From Booklist, Copyright (c) American Library Association. Used with permission.
Review by Library Journal Review

It was a big year for Chandler: not only did Knopf release his full canon in this hardcover trio, which includes some long-out-of-print stories, but Vintage also released a new set of paperbacks (LJ 7/02) of all his books. (LJ 9/15/02) (c) Copyright 2010. Library Journals LLC, a wholly owned subsidiary of Media Source, Inc. No redistribution permitted.

(c) Copyright Library Journals LLC, a wholly owned subsidiary of Media Source, Inc. No redistribution permitted.
Review by Kirkus Book Review

This definitive omnibus of Chandler's short fiction, prefaced by John Bayley's suavely general, very English introduction, makes previous collections look downright niggardly.

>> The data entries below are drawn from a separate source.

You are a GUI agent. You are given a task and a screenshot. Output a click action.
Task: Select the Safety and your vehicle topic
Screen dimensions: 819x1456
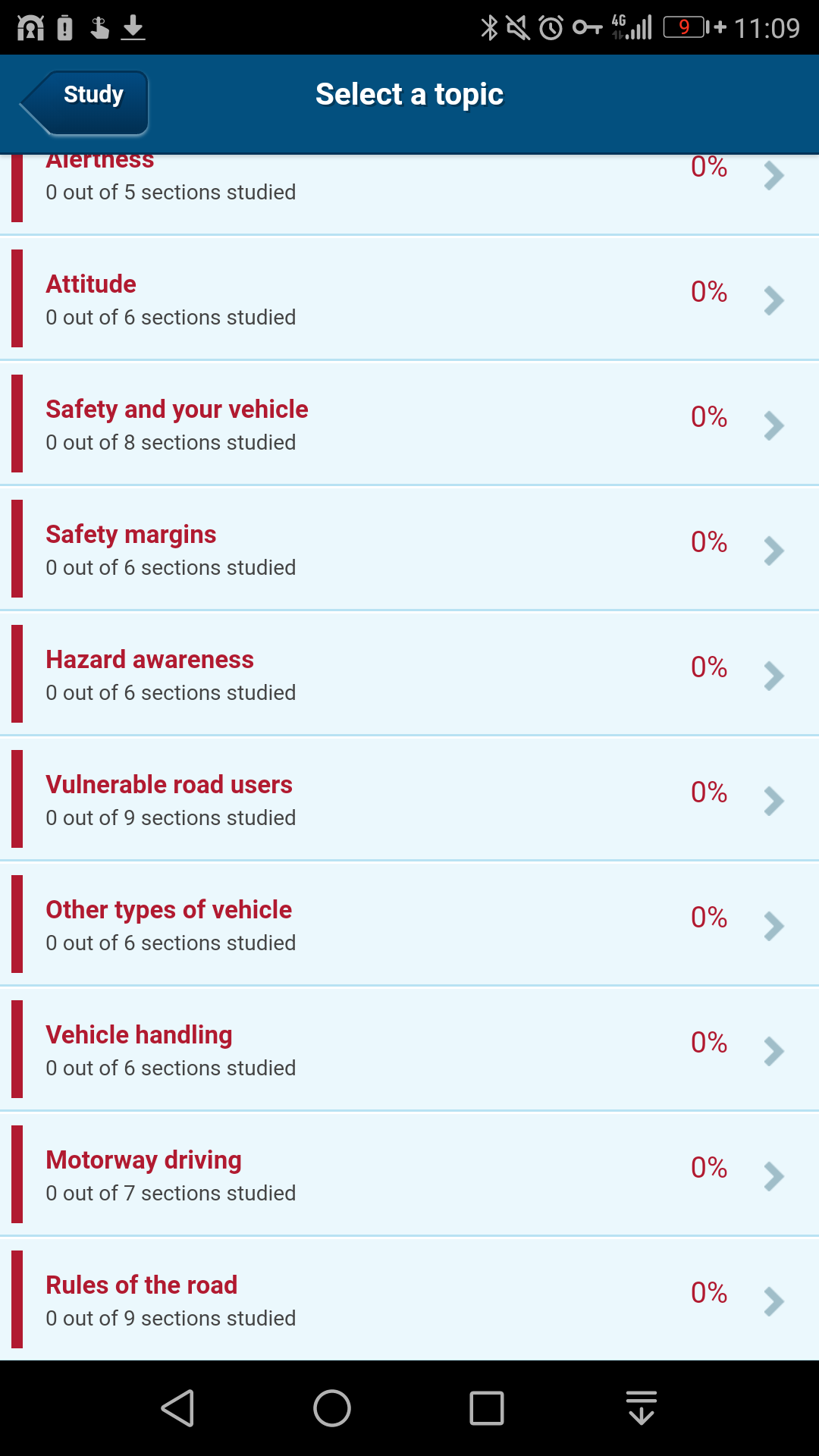(177, 410)
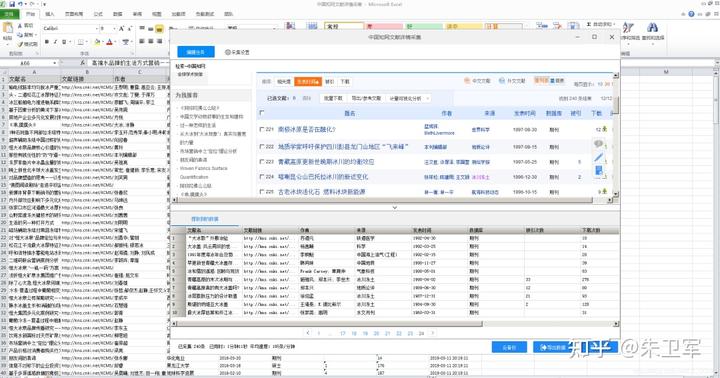The width and height of the screenshot is (720, 378).
Task: Select the green File tab
Action: 9,14
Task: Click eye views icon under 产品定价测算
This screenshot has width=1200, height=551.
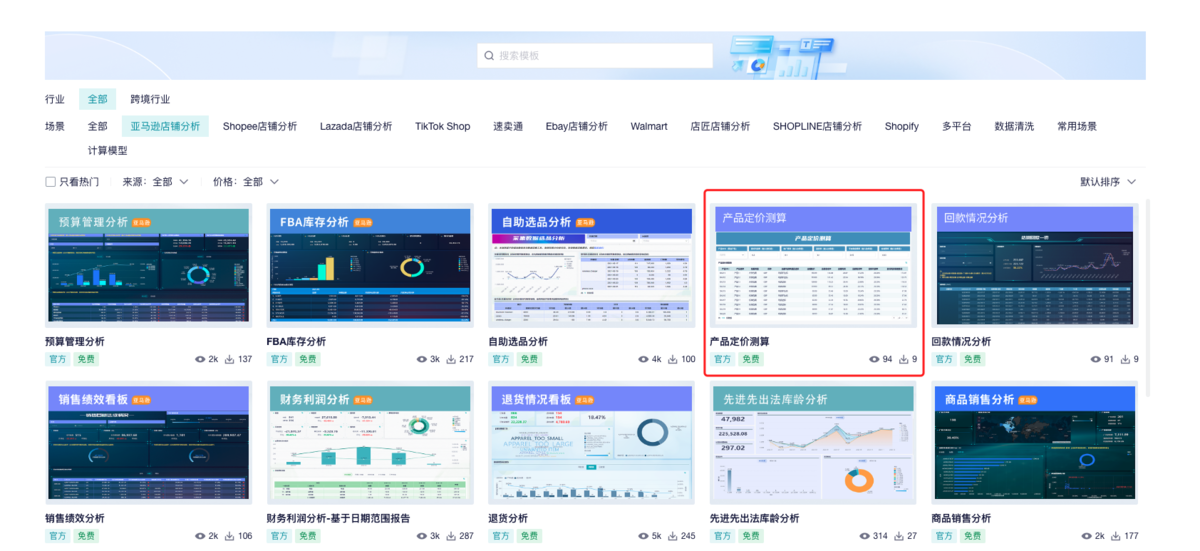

In addition to the eight stories of Killer in the Rain (1964), which Chandler "cannibalized" (his term) for The Big Sleep, Farewell, My Lovely, and The Lady in the Lake, and the 13 non-cannibalized stories in the Library of America Stories and Early Novels (1995), it includes "The Pencil"-Chandler's last story, and practically the only one that stars Philip Marlowe and not some earlier version of the peerless shamus like Mallory, Ted Carmady, or John Dalmas-and three never-before-reprinted tales. It's easy to see why "The Bronze Door" (1939), "Professor Bingo's Snuff" (1951), and "English Summer" (1974) have sunk into obscurity, since all three are atypical-the first a supernaturally-tinged fable of alternative lives, the second an equally paranormal account of a cuckold who takes advantage of an invisibility potion to take control, the third a romantic idyll that ends in murder-though all are full of characteristically male dreamers and female schemers. Fans inadvisedly imbibing the rest of the collection nonstop will see Chandler's rapid evolution from the violent fumblings of "Blackmailers Don't Shoot" to the pulp formula mastery of "Goldfish" to the matchless urban poetry of "Red Wind" and "I'll Be Waiting." Chandler thought of himself as a novelist who also wrote short fiction, and this collection won't change that verdict. But having all 25 of the world's greatest pulp writer's checkered, indispensable stories available in a single volume is a pleasure long overdue.